Out of the corner of his good right eye, he glanced back along the curl of the valley, with its lake of green glistening islands. There wasn’t much here for her – a few patches of hungry grass. Not a beast in a field. Hard to get a morsel of food out of a place like this – even before the potato rot. Nothing but rocks and stones and water everywhere, as Faherty saw it.
The sun was bothering him, causing his left eye to jump even more.
Hard on her though, sailing all this way to find them, and then one of them up and dying, just when she thought she had them safe. Hard on the little one left too – she must be only the nine or ten years, same as the other little one they were burying. A split pair they were – one taken, one left behind, the two of them the spit of the mother, hair like it was spun out of hers.

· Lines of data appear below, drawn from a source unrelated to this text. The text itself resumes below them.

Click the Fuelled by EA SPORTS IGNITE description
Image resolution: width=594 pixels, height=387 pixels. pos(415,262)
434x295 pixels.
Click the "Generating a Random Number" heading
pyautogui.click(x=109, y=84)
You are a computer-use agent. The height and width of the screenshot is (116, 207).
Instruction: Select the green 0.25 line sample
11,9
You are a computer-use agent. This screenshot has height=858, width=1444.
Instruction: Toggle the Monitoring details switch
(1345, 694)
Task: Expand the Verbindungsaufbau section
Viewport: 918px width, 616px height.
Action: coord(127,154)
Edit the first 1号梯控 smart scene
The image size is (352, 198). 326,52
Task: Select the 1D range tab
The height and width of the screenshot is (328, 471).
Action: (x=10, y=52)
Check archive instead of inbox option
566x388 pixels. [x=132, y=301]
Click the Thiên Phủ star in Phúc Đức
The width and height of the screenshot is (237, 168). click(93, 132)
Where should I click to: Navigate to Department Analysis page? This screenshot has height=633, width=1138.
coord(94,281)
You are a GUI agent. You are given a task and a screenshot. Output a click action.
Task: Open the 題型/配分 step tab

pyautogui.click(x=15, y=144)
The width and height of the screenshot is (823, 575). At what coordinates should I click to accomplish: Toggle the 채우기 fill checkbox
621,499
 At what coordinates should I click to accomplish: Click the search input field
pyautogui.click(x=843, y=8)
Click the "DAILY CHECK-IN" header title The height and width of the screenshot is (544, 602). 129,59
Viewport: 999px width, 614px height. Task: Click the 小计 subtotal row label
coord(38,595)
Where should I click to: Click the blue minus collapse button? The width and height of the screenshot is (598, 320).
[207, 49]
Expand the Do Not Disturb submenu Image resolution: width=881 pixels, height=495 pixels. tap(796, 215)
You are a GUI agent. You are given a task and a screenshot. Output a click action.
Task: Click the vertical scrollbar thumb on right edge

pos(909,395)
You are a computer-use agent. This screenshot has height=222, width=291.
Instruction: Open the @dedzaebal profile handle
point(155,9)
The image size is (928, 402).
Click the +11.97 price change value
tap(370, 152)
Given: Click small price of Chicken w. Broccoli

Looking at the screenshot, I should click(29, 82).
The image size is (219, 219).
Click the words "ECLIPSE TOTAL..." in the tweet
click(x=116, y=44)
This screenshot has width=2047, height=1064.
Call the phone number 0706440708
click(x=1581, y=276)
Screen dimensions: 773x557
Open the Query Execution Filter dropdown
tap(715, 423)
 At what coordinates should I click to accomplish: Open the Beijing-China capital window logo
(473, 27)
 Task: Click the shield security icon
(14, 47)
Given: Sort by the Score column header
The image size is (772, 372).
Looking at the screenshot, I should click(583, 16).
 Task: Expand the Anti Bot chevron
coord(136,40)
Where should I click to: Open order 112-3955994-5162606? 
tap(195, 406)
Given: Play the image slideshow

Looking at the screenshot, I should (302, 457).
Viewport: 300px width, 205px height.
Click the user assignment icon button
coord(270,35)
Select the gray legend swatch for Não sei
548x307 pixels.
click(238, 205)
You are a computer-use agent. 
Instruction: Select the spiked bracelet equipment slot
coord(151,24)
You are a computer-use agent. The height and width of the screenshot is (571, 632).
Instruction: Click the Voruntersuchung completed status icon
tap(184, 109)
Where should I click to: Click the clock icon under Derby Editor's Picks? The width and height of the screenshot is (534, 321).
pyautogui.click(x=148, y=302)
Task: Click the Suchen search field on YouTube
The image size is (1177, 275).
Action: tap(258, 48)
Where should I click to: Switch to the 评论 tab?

The boy was a biteen older, maybe two or three years. Distant from the mother – for leaving them, Faherty supposed. Didn’t look like her either, dark, must have taken after the father. But then, what else could the woman have done? Her husband already put into this spot and their cabin thrown down. What had she left here, only the gossoors and no way of supporting them? The boy would understand in time – give him a few years, and a few knocks in life. He’d understand all right. Still, it must have been hard.
The woman was straightening, dusting down her dress, wiping the earth from her feet, readying to go. She was tall, for a woman. His eye, practised for horse flesh, put her at seventeen hands, maybe even the seventeen and a half. A hand or two above his own five feet four inches. A fine ainnir of a woman. She wouldn’t wait a widow long, Faherty thought. He crossed himself, slid on his cap again, fell in behind the silent girl as they descended the burial place, the same as they’d come up, in single file, the boy leading. Next, the living twin, followed by the mother, then the girl and himself.
It was a strange thing the way, when they had set out on the journey here … the way she had carried the child, not letting on at first that she was dead at all, just bad with the fever. He supposed the woman had her reasons. In case they’d take the girl from her, throw her into the lime pit, maybe. Faherty didn’t know what in God’s name she wanted to be hauling all the way out here for, to this wild place, making a thing of it. Sure, weren’t people dying like flies on every side, on account of the Famine, half of them getting no right burial at all. Faherty was well used to death by now. When you were dead, you were dead. She could have buried the child back in Westport, in the Rocky, and saved them all this trouble. The Rocky, if it was a quarry, was consecrated to take the fevered dead. Sure, wasn’t half the countryside already flung into it!